A balança da Justiça
Facto é que ninguém é indiferente à invasão de um país por outro, de forma beligerante, com baixas civis e inevitavelmente, inocentes. Nesta questão moral, mesmo nesta, a justiça deve permanecer cega.
A justiça deve ser cega. Alegoricamente vendada para não olhar a quem, nem à sua condição. Mas também vendada para não ser reconhecida. Alegoria difícil nestes tempos. As leis existem precisamente para assegurar, de forma imparcial, isenta e geral, que todos somos tratados de forma igual, sem prejuízo do que possa ser entendido como parâmetro em cada ordenamento jurídico. O princípio da igualdade tem esta configuração, também ela de equilíbrio. Tratar de forma igual o que é igual, mas de forma diferente o que é diferente. Facto é que ninguém é indiferente à invasão de um país por outro, de forma beligerante, com baixas civis e inevitavelmente, inocentes. Nesta questão moral, mesmo nesta, a justiça deve permanecer cega.
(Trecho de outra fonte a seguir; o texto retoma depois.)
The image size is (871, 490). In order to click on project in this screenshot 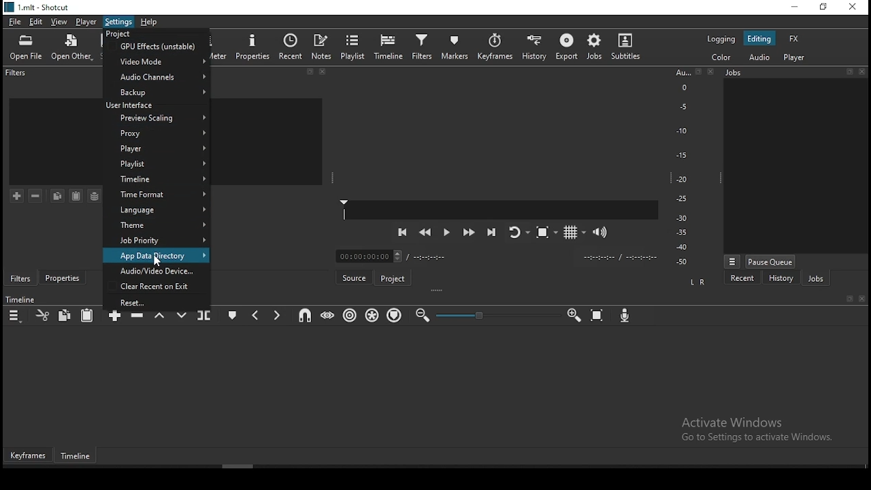, I will do `click(157, 35)`.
Isto é o ponto de partida para a leitura que, juridicamente, podemos fazer sobre as notícias que têm chegado a propósito de sanções que alguns países têm aplicado a oligarcas russos. Sanções que passam pela apreensão de bens. De atender que as notícias têm, muitas vezes, uma limitação de fontes que gera uma limitação de informação. Em concreto, pouco se sabe sobre o fundamento destas sanções. As opiniões que vão sendo adiantadas prendem-se com o objetivo de enfraquecer ou minimizar o alcance da influência do presidente russo.
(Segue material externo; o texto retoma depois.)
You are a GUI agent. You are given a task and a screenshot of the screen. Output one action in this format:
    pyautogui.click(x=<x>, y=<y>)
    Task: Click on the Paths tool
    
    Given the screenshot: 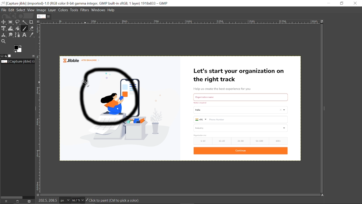 What is the action you would take?
    pyautogui.click(x=18, y=35)
    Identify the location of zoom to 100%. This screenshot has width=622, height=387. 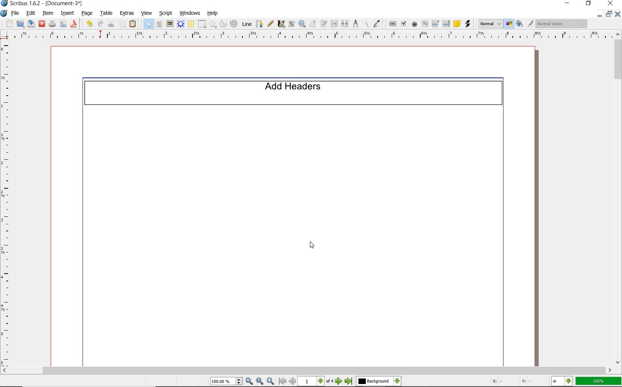
(261, 381).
Legalmente, estamos em crer que haverá algo mais do que uma decisão política. I.e., uma decisão jurídica, que se fundamenta num processo de investigação de crimes graves, como a associação criminosa, o branqueamento de capitais ou outros. Algum crime com consolidação legal, tanto interna como comunitária. Isto, sim, justificaria uma decisão de limitar, ainda que preventivamente, direitos dos cidadãos, como o direito de propriedade.
Os bens, não pertencendo ao país ou ao presidente visados, mas a pessoas singulares ou coletivas, que, por acaso, têm nacionalidade ou ligação aos anteriores, não podem, sem justificação legal – objetiva e subjetivamente – ser apreendidos. Este é o princípio de qualquer limitação legal e judicialmente aplicada a um direito consagrado no direito interno de qualquer país democrático. Bem assim, é o que resulta da Declaração Universal dos Direitos Humanos, adotada e proclamada pela Assembleia Geral das Nações Unidas (resolução 217 A III) em 10 de dezembro 1948. É este documento, proclamado pelas ditas Nações Unidas, no seu artigo 17.º, que relembra que “Todo ser humano tem direito à propriedade, só ou em sociedade com outros”. Mais acrescentando que “Ninguém será arbitrariamente privado de sua propriedade”.
Posto isto, em vez de adivinhar justificações, preferimos acreditar que, i) existem justificações juridicamente sustentadas e sustentáveis; ii) a justiça far-se-á, cegamente. Os bens apreendidos foram-no, certamente, com justificação bastante. Se a justificação não for sustentada ou não se vierem a provar os pressupostos, a apreensão é ilegítima e revogada. Se for, é mantida e os bens são destinados ao fim que se vier a decidir. Isto num pressuposto cautelar. Não de sanção.
Esta incorreção é a base do problema de configuração das notícias que temos conhecido. A ser uma sanção, tem de ser uma sanção baseada numa justificação com substrato legal. Pelo que, qualquer conclusão que se venha a alcançar, neste quadro, que confirme que são, efetivamente, sanções aplicadas a pessoas singulares pelo simples facto de serem oligarcas russos, sem mais, atentará contra os mais elementares direitos consagrados no nosso ordenamento jurídico, a nível comunitário.
Esta é a premissa do direito positivo, não discriminar o sujeito pela respetiva condição de nascimento, de raça, de condição económica ou social. Não fazer depender o direito de solidariedades singelas e sazonais, mesmo que necessariamente bondosas. O caminho trilhado pela História já nos ensinou que esse não pode ser o caminho.